--- DIRECTIONS ---
From the listing below, set down exactly the lines between the one holding "Choose the strassenkarte-200 map entry" and the one holding "799x369 pixels.", inclusive. No other line is wanted.

--- SUPPLIED DATA ---
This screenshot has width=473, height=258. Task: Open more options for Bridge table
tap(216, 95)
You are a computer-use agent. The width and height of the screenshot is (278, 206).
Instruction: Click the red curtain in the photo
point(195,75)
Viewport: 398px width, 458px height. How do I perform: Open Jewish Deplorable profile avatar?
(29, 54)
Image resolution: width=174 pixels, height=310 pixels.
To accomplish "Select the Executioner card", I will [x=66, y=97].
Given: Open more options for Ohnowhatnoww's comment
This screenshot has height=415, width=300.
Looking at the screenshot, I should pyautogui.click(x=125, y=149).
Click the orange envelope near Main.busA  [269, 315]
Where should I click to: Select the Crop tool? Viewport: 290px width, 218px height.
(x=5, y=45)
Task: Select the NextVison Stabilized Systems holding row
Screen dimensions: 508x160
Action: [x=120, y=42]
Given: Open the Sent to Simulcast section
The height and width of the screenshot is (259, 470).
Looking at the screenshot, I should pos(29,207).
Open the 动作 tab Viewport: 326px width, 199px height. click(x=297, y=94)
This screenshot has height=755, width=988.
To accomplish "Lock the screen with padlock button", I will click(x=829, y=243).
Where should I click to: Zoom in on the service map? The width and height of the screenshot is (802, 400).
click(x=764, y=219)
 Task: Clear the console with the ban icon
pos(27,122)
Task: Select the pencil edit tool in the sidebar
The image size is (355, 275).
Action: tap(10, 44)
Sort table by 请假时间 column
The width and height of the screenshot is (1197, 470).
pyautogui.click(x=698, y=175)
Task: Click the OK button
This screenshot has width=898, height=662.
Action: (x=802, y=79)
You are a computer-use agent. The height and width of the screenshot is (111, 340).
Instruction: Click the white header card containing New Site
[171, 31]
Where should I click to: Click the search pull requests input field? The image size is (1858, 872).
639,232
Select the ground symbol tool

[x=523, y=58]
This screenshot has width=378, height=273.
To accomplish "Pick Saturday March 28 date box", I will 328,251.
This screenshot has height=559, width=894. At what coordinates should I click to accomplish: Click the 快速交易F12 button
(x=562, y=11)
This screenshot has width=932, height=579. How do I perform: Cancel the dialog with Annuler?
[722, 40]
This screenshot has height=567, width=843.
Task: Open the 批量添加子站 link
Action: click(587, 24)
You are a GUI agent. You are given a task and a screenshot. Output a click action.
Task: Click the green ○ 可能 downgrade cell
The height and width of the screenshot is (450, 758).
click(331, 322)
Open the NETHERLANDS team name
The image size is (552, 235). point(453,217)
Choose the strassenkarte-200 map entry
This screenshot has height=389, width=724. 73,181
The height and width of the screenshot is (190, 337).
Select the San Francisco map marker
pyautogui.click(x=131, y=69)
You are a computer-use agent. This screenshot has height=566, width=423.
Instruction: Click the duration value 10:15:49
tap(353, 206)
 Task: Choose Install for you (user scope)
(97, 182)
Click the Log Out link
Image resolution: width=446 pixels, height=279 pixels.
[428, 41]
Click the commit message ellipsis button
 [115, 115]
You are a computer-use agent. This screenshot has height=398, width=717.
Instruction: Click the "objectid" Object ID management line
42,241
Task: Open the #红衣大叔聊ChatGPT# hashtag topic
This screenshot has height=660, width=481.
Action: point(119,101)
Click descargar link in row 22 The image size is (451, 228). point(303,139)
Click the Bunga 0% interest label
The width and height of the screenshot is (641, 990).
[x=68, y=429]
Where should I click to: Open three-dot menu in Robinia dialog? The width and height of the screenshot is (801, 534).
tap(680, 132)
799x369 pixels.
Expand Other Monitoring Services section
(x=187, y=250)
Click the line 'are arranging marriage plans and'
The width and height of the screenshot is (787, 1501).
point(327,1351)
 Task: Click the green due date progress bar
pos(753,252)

--- FINAL ANSWER ---
Choose the strassenkarte-200 map entry
This screenshot has height=389, width=724. 73,181
The height and width of the screenshot is (190, 337).
Select the San Francisco map marker
pyautogui.click(x=131, y=69)
You are a computer-use agent. This screenshot has height=566, width=423.
Instruction: Click the duration value 10:15:49
tap(353, 206)
 Task: Choose Install for you (user scope)
(97, 182)
Click the Log Out link
Image resolution: width=446 pixels, height=279 pixels.
[428, 41]
Click the commit message ellipsis button
 [115, 115]
You are a computer-use agent. This screenshot has height=398, width=717.
Instruction: Click the "objectid" Object ID management line
42,241
Task: Open the #红衣大叔聊ChatGPT# hashtag topic
This screenshot has height=660, width=481.
Action: point(119,101)
Click descargar link in row 22 The image size is (451, 228). point(303,139)
Click the Bunga 0% interest label
The width and height of the screenshot is (641, 990).
[x=68, y=429]
Where should I click to: Open three-dot menu in Robinia dialog? The width and height of the screenshot is (801, 534).
tap(680, 132)
799x369 pixels.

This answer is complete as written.